• TASK
Write out word for word the lines from the one holding "Sort by Travel Dates column header" through the end of the data, and only those lines. Pictures stay out.

[Stored items]
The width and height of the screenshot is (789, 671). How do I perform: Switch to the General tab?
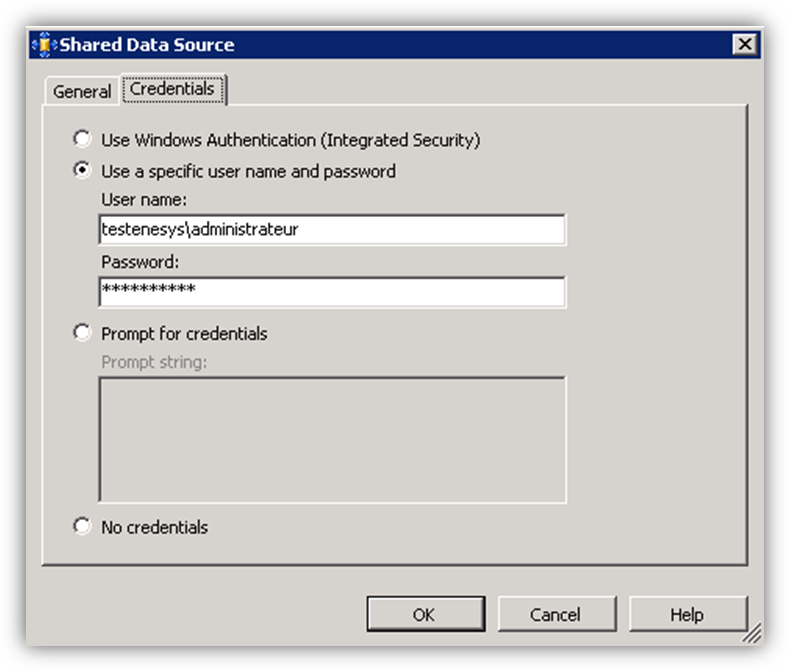pos(82,91)
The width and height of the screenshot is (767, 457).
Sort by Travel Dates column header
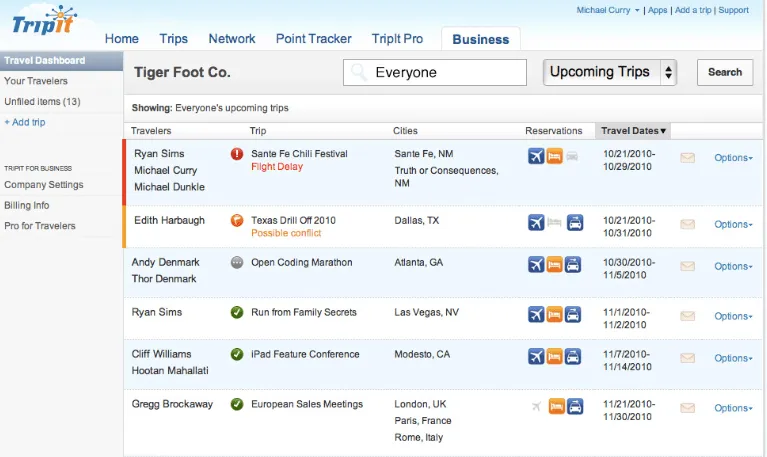633,131
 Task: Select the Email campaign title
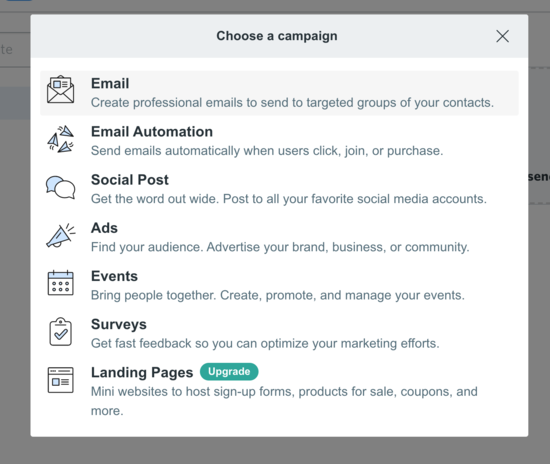point(110,83)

• FINISHED EXERCISE
Sort by Travel Dates column header
633,131
 Task: Select the Email campaign title
point(110,83)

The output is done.